Pleasant Plains is on top again


Pleasant Plains is on top again

Dusty Bensko and Jordan Roth will be inducted into the Illinois Basketball Coaches Association's Hall of Fame in April. In case those names don't resonate like Derrick Rose and Jabari Parker, they put Pleasant Plains on the map over a decade ago.
Pleasant Plains?
Located 15 miles west of Springfield on Route 125, Pleasant Plains is a farming and fertilizer-producing community of 800. There is a Casey's General Store and the Grainery, a popular barrestaurant. The bowling alley closed years ago. Nearly 70 percent of the school's enrollment of 480 students have Springfield addresses.
Bensko and Roth are folk heroes. Bensko led Pleasant Plains to the Class A basketball championship in 2000 and the Class A baseball championship in 2001. Roth starred on the 2002 Class A basketball championship team.
In a three-year period, coach Cliff Cameron's teams went 34-2, 28-4 and 32-3. He almost won three state titles in a row but his 2001 team, which was ranked No. 1 throughout the season, lost to Macomb in the supersectional. Last year's 25-7 squad lost to Normal University High in the sectional final.
With five of his top seven players returning, including three starters, Cameron had high expectations for the 2012-13 season. And he hasn't been disappointed. After beating Sangamon Valley 76-38 last Friday, Pleasant Plains is 20-0 going into Tuesday night's game against North Mac.
The Cardinals have a signature game on Feb. 2. They will host Sangamo Conference rival Illini Central, which is ranked No. 1 in Class 1A. Pleasant Plains, which is ranked No. 2 in Class 2A behind Harrisburg, and Winnebago are the only undefeated teams in Illinois.
"I can't say this team is better that those (state championship) teams," Cameron said. "They have to prove it. But it is one of the top four teams I have had. Potentially, it could be close to the caliber of 2000 and 2002. I can't say we are as good but we are close. We have all the pieces."
He doesn't have to look any farther than across the kitchen table to see the key to this team's success -- his son, Michael, a 5-foot-10 senior point guard who is averaging 13.6 points and four assists per game.
"My son makes us go," the coach said. "He is an excellent floor leader. He handles the ball better than anyone I have seen. He also is a good passer and gets all the players involved. It starts with him on offense.
"It is a pleasure to coach my son. The toughest part is at home with his mother. If there is a conflict, it's my fault. I started him early, when he was 4 years old, dribbling the ball. He knows the game. He has been playing on traveling teams since fourth grade."
Michael also knows the history and the tradition of his father's program. He was ballboy for the 2000 and 2002 teams. "He's in the picture," his father said.
Other starters are 6-foot-6 senior Alex Gustafson (14.3 ppg, 7 rpg), 6-foot-3 senior Taylor Staff (12.4 ppg, 4 rpg), 6-foot senior guard Anthony Venturini (5 ppg, 4 rpg) and 6-foot-8 junior Devon Sabo (6 ppg, 6 rpg, 2.6 blocks).
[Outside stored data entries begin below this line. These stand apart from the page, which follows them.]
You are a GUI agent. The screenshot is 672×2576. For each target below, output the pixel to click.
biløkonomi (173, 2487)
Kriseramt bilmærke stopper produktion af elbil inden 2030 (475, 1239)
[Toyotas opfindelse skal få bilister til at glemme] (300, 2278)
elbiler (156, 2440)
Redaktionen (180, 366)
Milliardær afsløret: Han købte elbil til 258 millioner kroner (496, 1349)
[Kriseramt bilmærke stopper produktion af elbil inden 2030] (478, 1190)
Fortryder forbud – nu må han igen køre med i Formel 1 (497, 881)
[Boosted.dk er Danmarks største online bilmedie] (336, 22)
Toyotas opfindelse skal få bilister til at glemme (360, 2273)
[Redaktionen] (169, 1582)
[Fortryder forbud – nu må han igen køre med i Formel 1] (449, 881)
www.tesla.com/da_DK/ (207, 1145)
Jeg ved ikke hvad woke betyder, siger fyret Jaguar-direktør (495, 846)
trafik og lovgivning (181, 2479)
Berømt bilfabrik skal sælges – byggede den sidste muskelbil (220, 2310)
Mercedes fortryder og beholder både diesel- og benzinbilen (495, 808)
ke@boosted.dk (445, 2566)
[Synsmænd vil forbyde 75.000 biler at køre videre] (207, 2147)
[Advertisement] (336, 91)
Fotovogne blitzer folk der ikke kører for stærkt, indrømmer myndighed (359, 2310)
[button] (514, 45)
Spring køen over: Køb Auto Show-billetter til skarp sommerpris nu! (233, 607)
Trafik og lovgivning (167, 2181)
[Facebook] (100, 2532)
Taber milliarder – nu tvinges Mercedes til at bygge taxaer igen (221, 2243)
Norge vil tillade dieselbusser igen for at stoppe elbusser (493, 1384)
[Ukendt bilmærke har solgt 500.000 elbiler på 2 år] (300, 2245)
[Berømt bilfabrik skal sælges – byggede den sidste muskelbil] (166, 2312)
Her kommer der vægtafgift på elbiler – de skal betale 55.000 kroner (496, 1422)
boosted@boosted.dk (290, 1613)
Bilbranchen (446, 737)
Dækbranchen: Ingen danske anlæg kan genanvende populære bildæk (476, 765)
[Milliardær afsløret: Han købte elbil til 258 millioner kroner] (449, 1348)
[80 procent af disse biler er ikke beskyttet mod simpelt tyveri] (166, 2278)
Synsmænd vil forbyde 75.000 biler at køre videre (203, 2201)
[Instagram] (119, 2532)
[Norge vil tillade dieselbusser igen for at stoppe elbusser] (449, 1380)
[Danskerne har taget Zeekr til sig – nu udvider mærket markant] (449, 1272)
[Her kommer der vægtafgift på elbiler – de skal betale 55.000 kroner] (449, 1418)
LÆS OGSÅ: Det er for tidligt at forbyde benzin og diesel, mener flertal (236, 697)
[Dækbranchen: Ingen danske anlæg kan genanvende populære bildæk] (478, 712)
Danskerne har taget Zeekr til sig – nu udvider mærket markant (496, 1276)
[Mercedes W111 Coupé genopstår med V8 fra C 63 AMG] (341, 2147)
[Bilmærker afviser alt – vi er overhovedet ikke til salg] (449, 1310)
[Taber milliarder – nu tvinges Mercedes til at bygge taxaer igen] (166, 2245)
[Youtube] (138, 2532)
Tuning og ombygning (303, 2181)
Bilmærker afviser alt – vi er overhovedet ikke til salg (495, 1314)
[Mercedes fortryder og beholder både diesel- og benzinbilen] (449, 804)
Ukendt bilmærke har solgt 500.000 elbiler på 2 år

Justin Yakel (5 ppg, 3 rpg), a 6-foot-6 senior, comes off the bench.
In last Friday's romp over Sangamon Valley, Michael Cameron scored 15 points, Venturini had 12, Yakel 10. The Cardinals built a 36-14 halftime lead and coasted.
Gustafson has come a long way. In middle school, he didn't play much on a team that won a state title in seventh grade. But he has improved by leaps and bounds with his inside post game, strength, knowledge of the game and his competitiveness.
"I had high expectations for this team after last year," Cameron said. "We had a good summer. We played in a shootout in Jacksonville and won against Class 3A and 4A teams. We beat Quincy, Washington, Jacksonville and Chatham Glenwood. In 1A2A, we lost to Illini Central in the final."
So he looks ahead. He is optimistic because this team has balance, chemistry, defense and the most size of his team he has coached. "I have known them better than any team I've had because of my son," he said.
"I never have worried about our offense. The key is to defend and rebound. We don't have anyone as dominant as Bensko. But the other pieces are very similar (to the 2000 and 2002 teams). Michael is similar to Tyler Kastner, the point guard on the 2000 team...very smart, good floor leader. But Michael can do more things with the ball."
Cameron also believes this team is mature enough to overcome any concerns over complacency and overconfidence.
"You worry about complacency and overconfidence with any team," the coach said. "Maybe they get too relaxed and they aren't ready to play. You look for it in practice. You try to keep them focused. You push them in practice. At times, I shut down practice when the kids aren't playing hard. I remind them that they haven't proven anything yet. I think this team can handle it. But I must keep reminding them."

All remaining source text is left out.